▶ [Stated goal]:
Rewrite the records from the line containing "Task: Tap the share icon" through the end, changing "padlock" to "lock" and leaving everything else as it is.

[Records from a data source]
....
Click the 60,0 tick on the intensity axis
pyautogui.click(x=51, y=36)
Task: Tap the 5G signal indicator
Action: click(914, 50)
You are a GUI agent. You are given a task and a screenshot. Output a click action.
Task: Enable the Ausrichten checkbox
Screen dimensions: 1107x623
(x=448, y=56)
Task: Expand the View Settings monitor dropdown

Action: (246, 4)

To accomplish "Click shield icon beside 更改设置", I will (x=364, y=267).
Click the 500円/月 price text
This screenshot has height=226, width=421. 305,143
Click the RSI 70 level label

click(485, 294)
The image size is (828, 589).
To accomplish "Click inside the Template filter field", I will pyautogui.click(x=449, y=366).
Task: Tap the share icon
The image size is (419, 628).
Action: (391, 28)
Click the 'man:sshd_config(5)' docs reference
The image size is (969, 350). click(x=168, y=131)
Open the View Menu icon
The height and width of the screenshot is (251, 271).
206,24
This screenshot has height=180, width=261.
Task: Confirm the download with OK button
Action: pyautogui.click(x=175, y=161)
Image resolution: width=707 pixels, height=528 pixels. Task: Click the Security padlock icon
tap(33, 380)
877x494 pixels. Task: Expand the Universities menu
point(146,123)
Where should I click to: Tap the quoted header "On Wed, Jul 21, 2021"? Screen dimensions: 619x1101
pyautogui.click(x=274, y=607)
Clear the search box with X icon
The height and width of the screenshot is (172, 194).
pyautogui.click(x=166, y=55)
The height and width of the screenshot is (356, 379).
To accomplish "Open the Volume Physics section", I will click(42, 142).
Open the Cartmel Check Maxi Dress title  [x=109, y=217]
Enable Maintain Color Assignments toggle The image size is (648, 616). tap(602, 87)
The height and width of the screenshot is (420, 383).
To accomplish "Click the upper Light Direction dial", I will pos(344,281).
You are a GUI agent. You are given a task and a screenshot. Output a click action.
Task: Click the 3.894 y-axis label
....
▶ [Response]:
Task: Tap the share icon
The image size is (419, 628).
Action: (391, 28)
Click the 'man:sshd_config(5)' docs reference
The image size is (969, 350). click(x=168, y=131)
Open the View Menu icon
The height and width of the screenshot is (251, 271).
206,24
This screenshot has height=180, width=261.
Task: Confirm the download with OK button
Action: pyautogui.click(x=175, y=161)
Image resolution: width=707 pixels, height=528 pixels. Task: Click the Security lock icon
tap(33, 380)
877x494 pixels. Task: Expand the Universities menu
point(146,123)
Where should I click to: Tap the quoted header "On Wed, Jul 21, 2021"? Screen dimensions: 619x1101
pyautogui.click(x=274, y=607)
Clear the search box with X icon
The height and width of the screenshot is (172, 194).
pyautogui.click(x=166, y=55)
The height and width of the screenshot is (356, 379).
To accomplish "Open the Volume Physics section", I will click(42, 142).
Open the Cartmel Check Maxi Dress title  [x=109, y=217]
Enable Maintain Color Assignments toggle The image size is (648, 616). tap(602, 87)
The height and width of the screenshot is (420, 383).
To accomplish "Click the upper Light Direction dial", I will pos(344,281).
You are a GUI agent. You are given a task and a screenshot. Output a click action.
Task: Click the 3.894 y-axis label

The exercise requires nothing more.